The survey revealed that about 41% of doctors claimed an alarming 10-15% growth in cardiovascular diseases among women in the age group of 20-40 years - the category which was earlier considered protected from heart ailments.
“Quite contrary to conventional medical ideology that due to oestrogen hormone, women, especially menstruating ones, are safe from heart diseases. Lately, there has been a significant rise in number of female cardiovascular patients,” said JPS Sawhney, senior cardiologist at Sir Ganga Ram Hospital in Delhi.
“The trend may be attributed to changing lifestyle, which is bringing such drastic hormonal changes that the heart protecting effect of oestrogen is getting nullified,” Sawhney added.
According to the survey, change in lifestyle is one of the major risk factors for the cardiovascular diseases. While other risk factors like stress, smoking and drinking have increased considerably, co-morbid conditions like obesity, hypertension and diabetes have also gone up.
The survey revealed that 83% of the doctors believed that Indian women are ignorant about heart diseases.

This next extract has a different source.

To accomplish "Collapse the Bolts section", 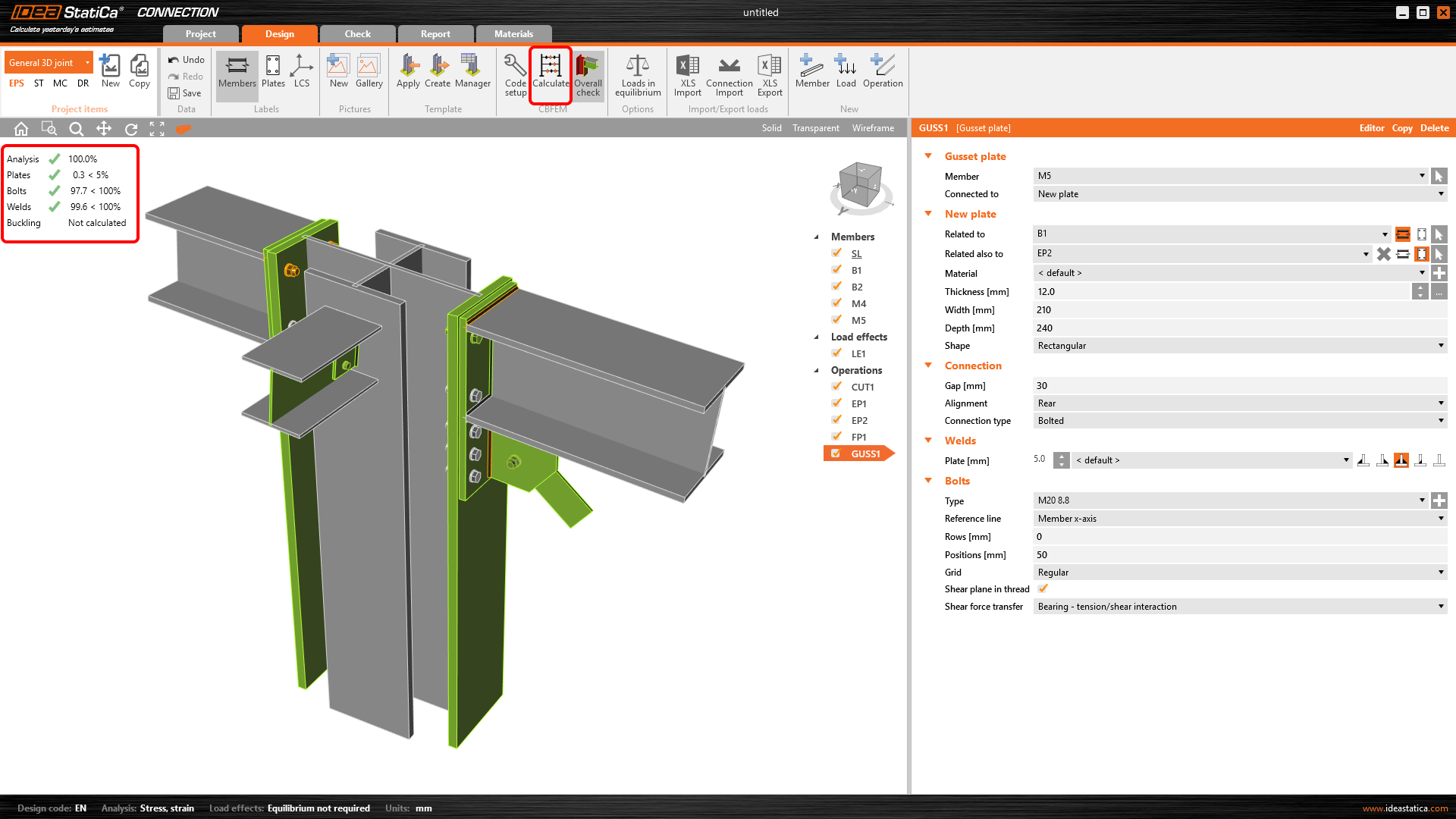I will [928, 481].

While 76% of doctors observed that women die of heart diseases as they do not seek medical aid in time, 66% death occur due to late diagnosis.

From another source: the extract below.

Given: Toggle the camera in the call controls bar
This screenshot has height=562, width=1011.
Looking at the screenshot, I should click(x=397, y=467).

Showing the salient contrast between working and non-working women in terms of awareness and risk factors, 81% of doctors believed that working women are more conscious about their heart health, although majority of doctors noted that heart diseases are on the rise among working women.
“Considering the fact that working women juggle home and work responsibilities, they are more likely to get exposed to stress and unhealthy lifestyle and therefore, may be more prone to cardiovascular diseases as compared to non-working women,” said Chandrakant S Pandav, head of the department, Centre for Community Medicine, All India Institute of Medical Sciences (AIIMS).
“Nevertheless, due to huge burden of household responsibilities and lack of self-care, non-working women cannot be considered to be at lesser risk,” he added.